Traders on the floor of the New York Stock Exchange.
Ted Shaffrey | AP
Stock futures flickered near the flatline Monday evening as Wall Street braced for the release of key inflation reports.
S&P 500 futures inched down 0.04%, while Nasdaq 100 futures slipped 0.08%. Dow Jones Industrial Average futures lost 5 points, or 0.01%.
The 30-stock Dow posted its first losing session in nine at the end of Monday’s regular trading session, snapping what had been its longest daily win streak since December. The S&P 500 inched lower by 0.02%. The Nasdaq Composite was the outperformer, rising roughly 0.3%.
A report from the New York Federal Reserve showed that consumers’ expectations for inflation over the short and long term grew in April.

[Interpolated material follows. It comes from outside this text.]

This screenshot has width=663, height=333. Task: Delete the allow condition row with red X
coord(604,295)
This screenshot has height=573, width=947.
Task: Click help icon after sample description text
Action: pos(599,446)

The results put pressure on the major averages and weighed on stocks.
Another market catalyst will emerge Tuesday morning as the first of two key inflation reports will be released. The producer price index reading for April will be issued at 8:30 a.m. Eastern. Economists polled by Dow Jones anticipate that the PPI gained 0.3% from the previous month. The closely watched consumer price index will be out Wednesday, and economists expect that it rose 0.4% in April on a month-over-month basis, or 3.4% from 12 months earlier.
Even with Monday’s muted market action, the major averages remain within striking distance of their highs. Investors have been hopeful since Fed Chair Jerome Powell said earlier this month that the central bank’s next move was “unlikely” to be a rate hike, even amid a recent blast of hot inflation readings in recent months.
“It’s not unusual for Wall Street and Main Street to see the economy differently â the different perspective stems from different points of focus. Stock market movements are based on expectations of future economic performance, not necessarily current conditions,” said Brent Schutte, chief investment officer at Northwestern Mutual Wealth Management.
“But while these differing views aren’t unusual, they highlight a potential risk for investors who are betting that rate cuts will come before the economy falters,” he added.